=== Data provided ===
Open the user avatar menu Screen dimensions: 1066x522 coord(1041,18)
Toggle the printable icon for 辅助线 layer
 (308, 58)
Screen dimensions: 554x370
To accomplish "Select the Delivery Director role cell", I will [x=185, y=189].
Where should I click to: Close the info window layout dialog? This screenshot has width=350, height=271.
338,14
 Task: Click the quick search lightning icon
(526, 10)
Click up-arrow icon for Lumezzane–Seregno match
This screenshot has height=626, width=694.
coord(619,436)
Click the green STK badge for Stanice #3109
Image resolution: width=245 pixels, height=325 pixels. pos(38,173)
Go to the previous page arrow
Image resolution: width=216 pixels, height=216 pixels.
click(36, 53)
===
=== Data provided ===
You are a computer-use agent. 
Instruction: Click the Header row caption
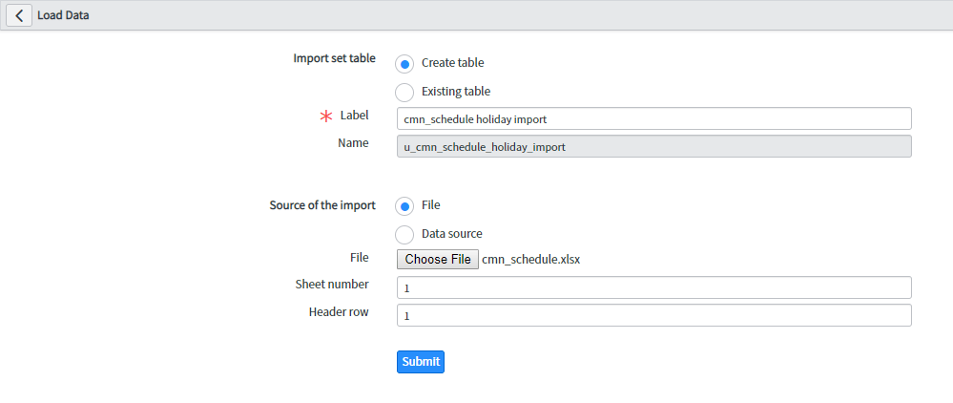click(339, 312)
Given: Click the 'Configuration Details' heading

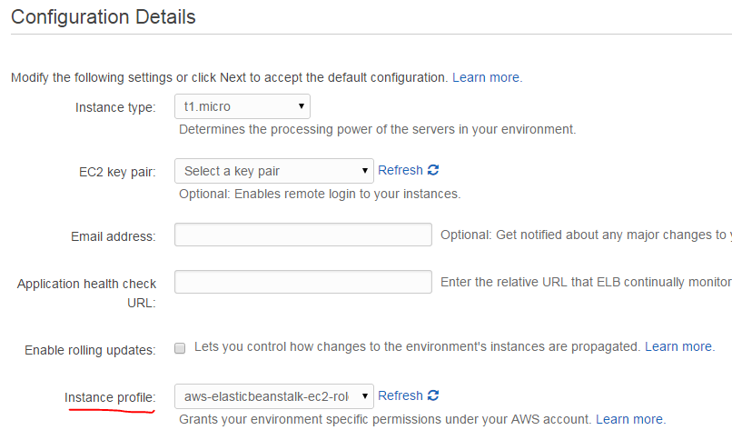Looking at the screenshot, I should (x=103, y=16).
===
▸ What is needed:
Edit the part that opens with the line containing "You are a computer-use agent." and closes with the line containing "Looking at the" so that "Header row caption" becomes "Header row label", with all else unchanged. Write out only those lines, and leave the pictures out.

▸ Reply to the exercise:
You are a computer-use agent. 
Instruction: Click the Header row label
click(339, 312)
Given: Click the 'Configuration Details' heading

Looking at the screenshot, I should (x=103, y=16).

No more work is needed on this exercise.